Once the trust fund is depleted, Social Security is only allowed to pay out as much in benefits as it collects in revenue. The Board of Trustees estimated it'll have to cut benefits by 23% in its most recent report.
But there's an additional hidden cost that makes those potential cuts sting even more.
The growing expense coming out of your benefit payments
About 69 million Americans are enrolled in Medicare, the government-sponsored health insurance program. For most of those also receiving Social Security payments, their Medicare Part B premiums are deducted directly from their monthly benefits. Many don't even realize the expense comes out of their monthly payment, with just 57% of respondents correctly stating Medicare premiums are deducted from Social Security checks in a recent Nationwide Financial Survey.
Unfortunately, Medicare is set to increase the monthly premium it charges over the next few years.

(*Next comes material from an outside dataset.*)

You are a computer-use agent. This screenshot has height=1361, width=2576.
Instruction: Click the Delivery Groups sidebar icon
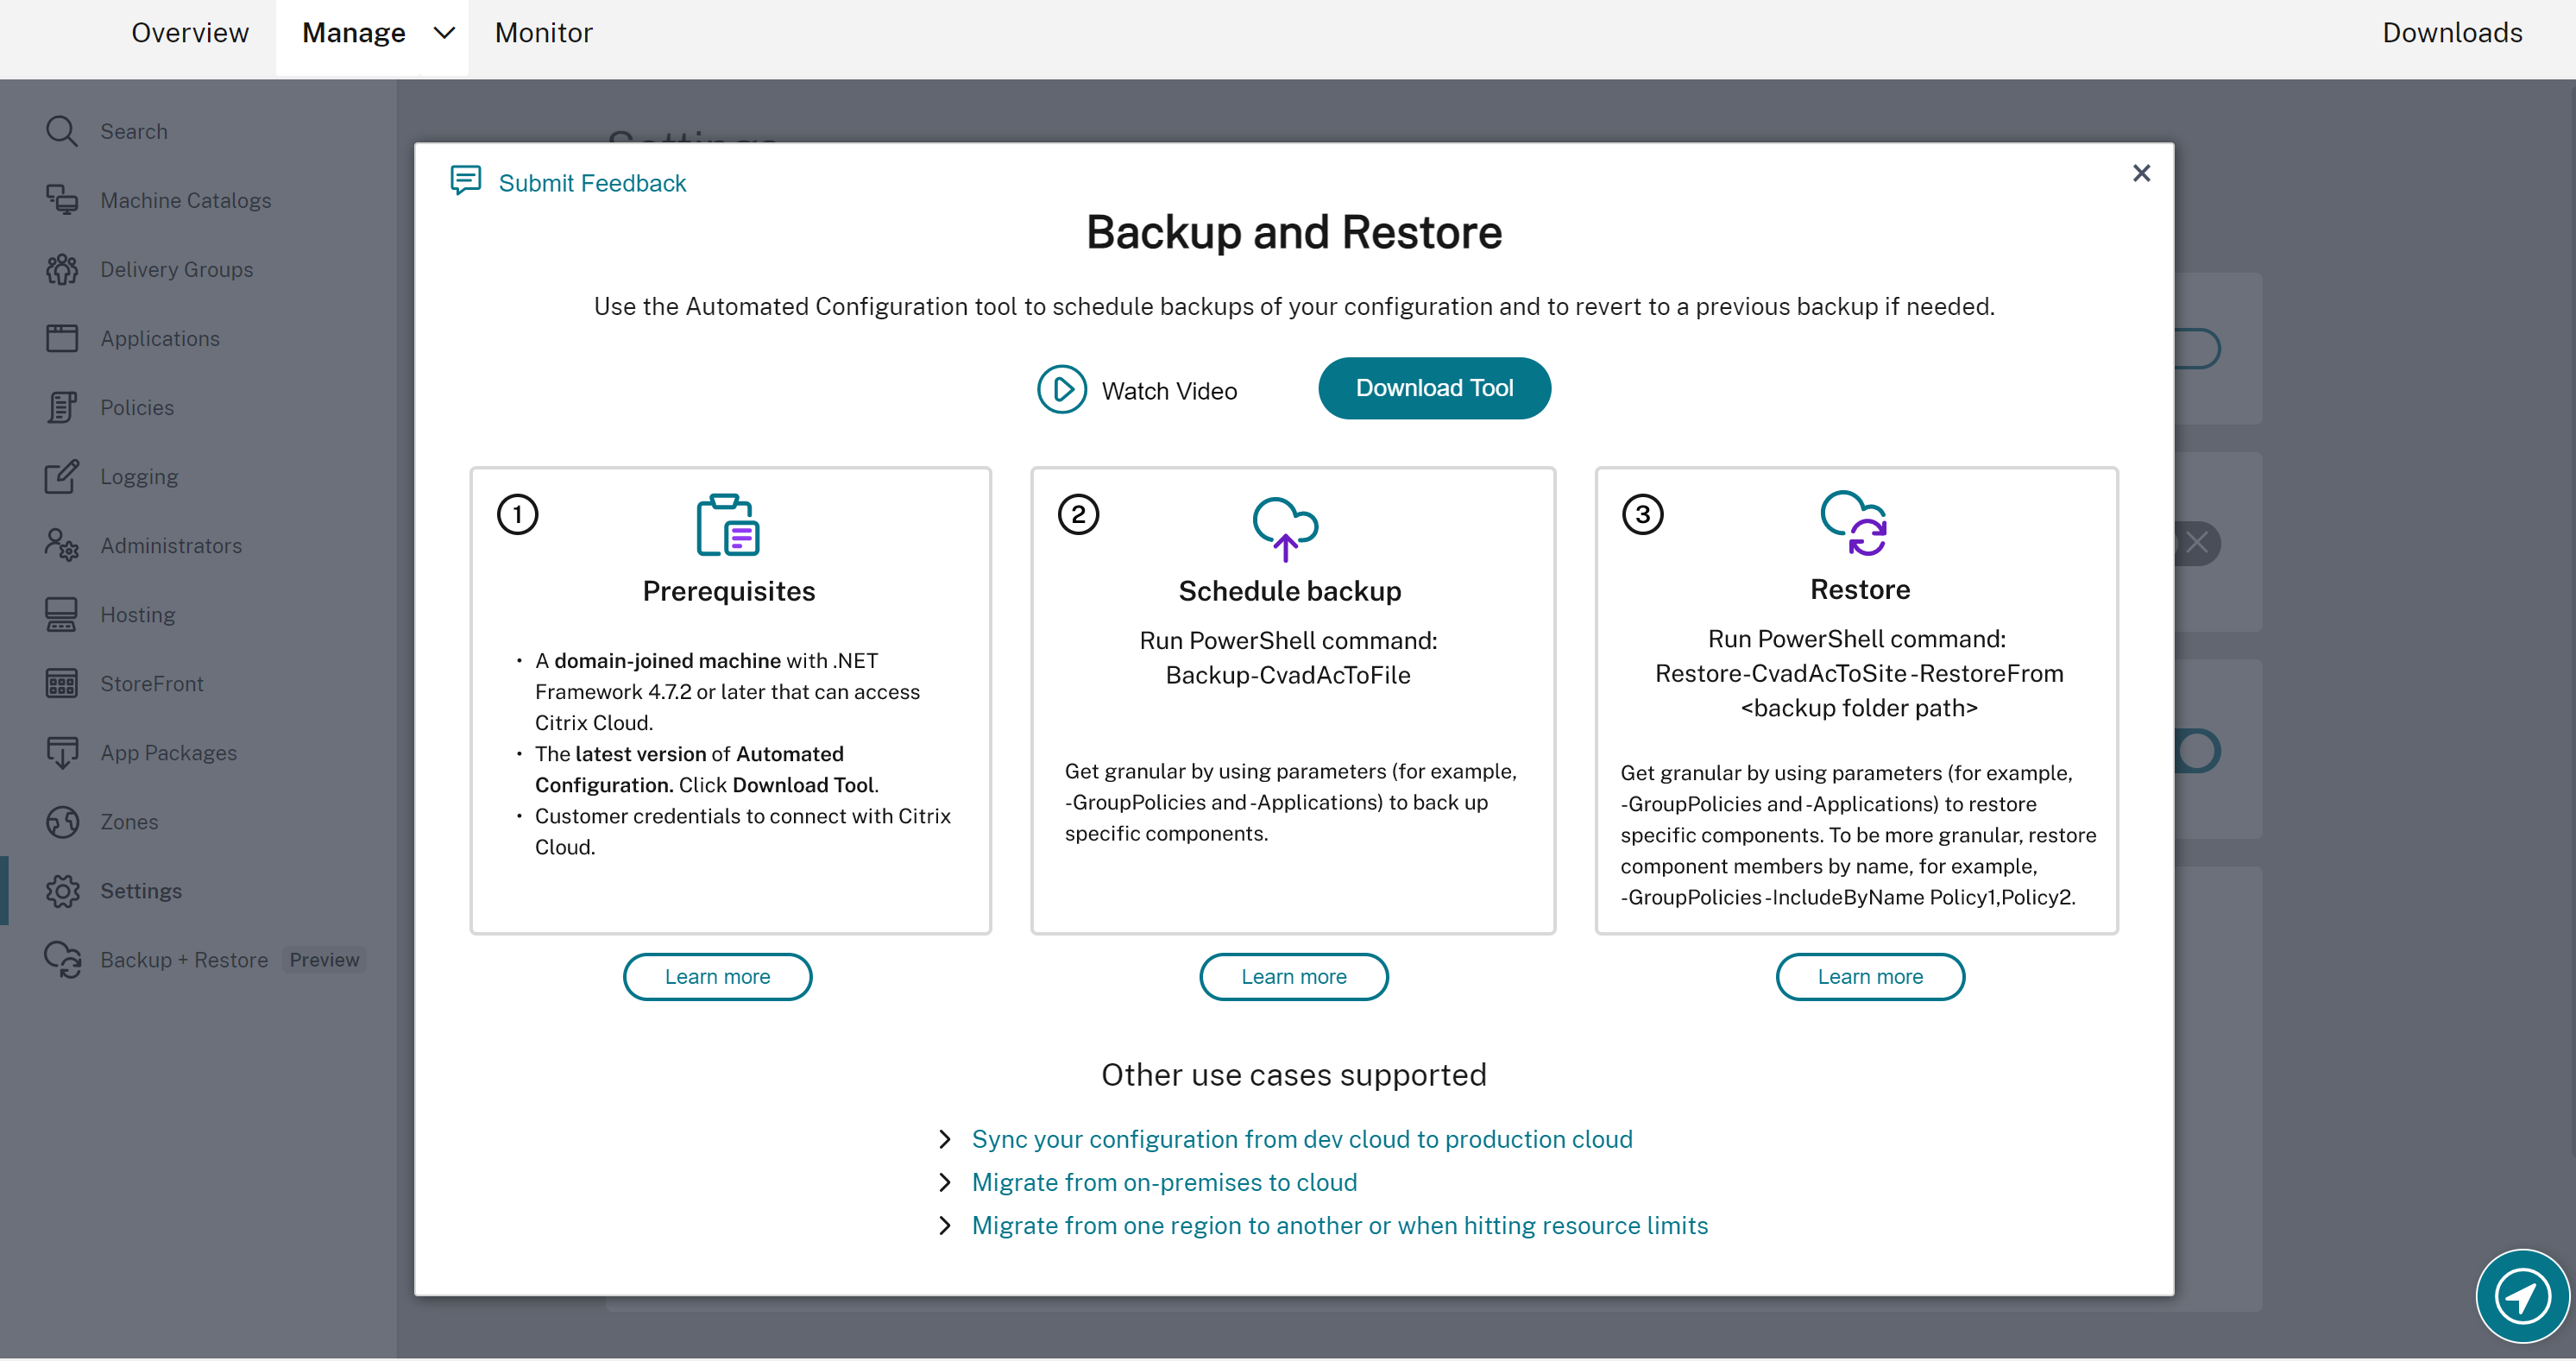63,269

Next year's standard premium is set to go up to $206.50 per month, up 11.6% from last year. By 2034, the Medicare Trustees estimate the standard premium could climb to $347.50. Here's how that breaks down by year.
Year | Part B Premium Estimate |
---|---|
2026 | $206.50 |
2027 | $218.60 |
2028 | $231.30 |
2029 | $247.40 |
2030 | $264.70 |
2031 | $281.60 |
2032 | $300.80 |
2033 | $325.90 |
2034 | $347.50 |
Data source: Centers for Medicare & Medicaid Services.
That's an average increase of 7.3% per year. It's very unlikely Social Security beneficiaries see annual cost-of-living adjustments (COLAs) coming close to that level over the next nine years. And with the potential benefit cuts coming in 2032, it'll hurt seniors even more.
The growing insurance premiums are partially a result of the same demographic shifts negatively impacting Social Security. There's a growing senior population, and they're living longer. On top of that, healthcare costs continue to rise far faster than overall inflation. As a result, Medicare is seeing higher utilization rates and experiencing higher costs, which leads to higher premiums.
When combined with the potential for benefit cuts early next decade, the rising cost of Medicare could become a huge burden on many senior households. Unless Congress acts to change Social Security, improve its health, and ensure its longevity, many will see their budgets severely reduced over the next seven years.